Being slashdotted is the truly postmodernist and perhaps the geekiest way to get one’s own Warolian quarter of fame. And that’s just what happened to Microsoft somewhen between the first and the second of January. One can only guess how they managed to come to that decision. Rob Weir, yes, my colleague at  the HCCOTAMAEAC (High Command Center Of The Anti-Microsoft And Everything American Conspiracy) has a very good analysis on this.

More troubling than all this, though, is perhaps the trend of the Ecma answers to truly address the hard points and shortcomings of OOXML.  For the moment,most of the answers bring cosmetic changes and can portray the Ecma as addressing a non-negligeable amount of issues. And while the Ecma releases its sets of answersto each national committees (the Afnor got its very own one that I’m reading) , Microsoft has not brought any garantee on its actual use and support of the standardization candidate in its products.
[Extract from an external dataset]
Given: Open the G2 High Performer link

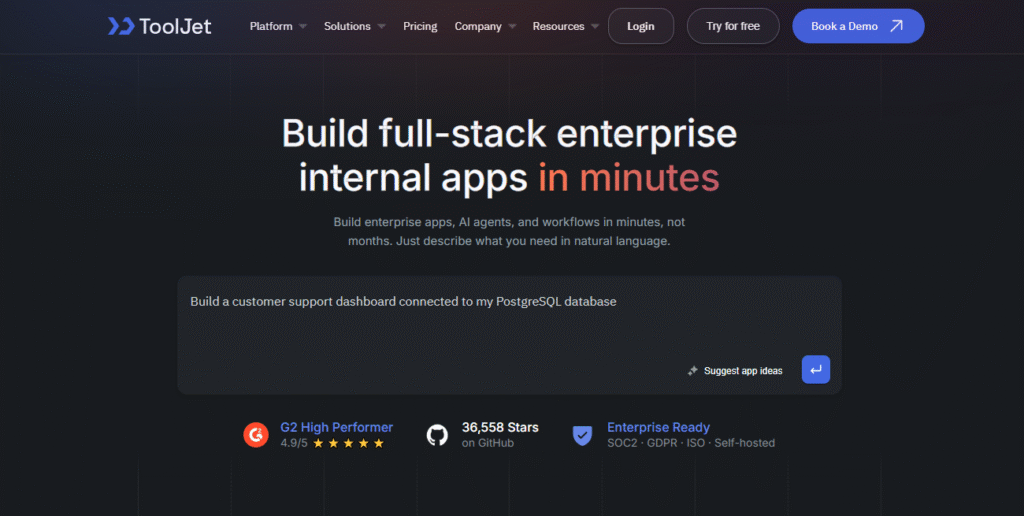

Indeed, what Microsoft is actually using is at best OOXML in its first version and at worst something else, just like what Russell described.

That is something that we should not forget: OOXML is, despite what some claim, is not being implemented in Microsoft Office 2007 and there is no assurance that it will ever be implemented anywhere by Microsoft. To be fair, the only ones really implementing OOXML have turned to be… Novell. Some thought food to start 2008.

Happy New Year!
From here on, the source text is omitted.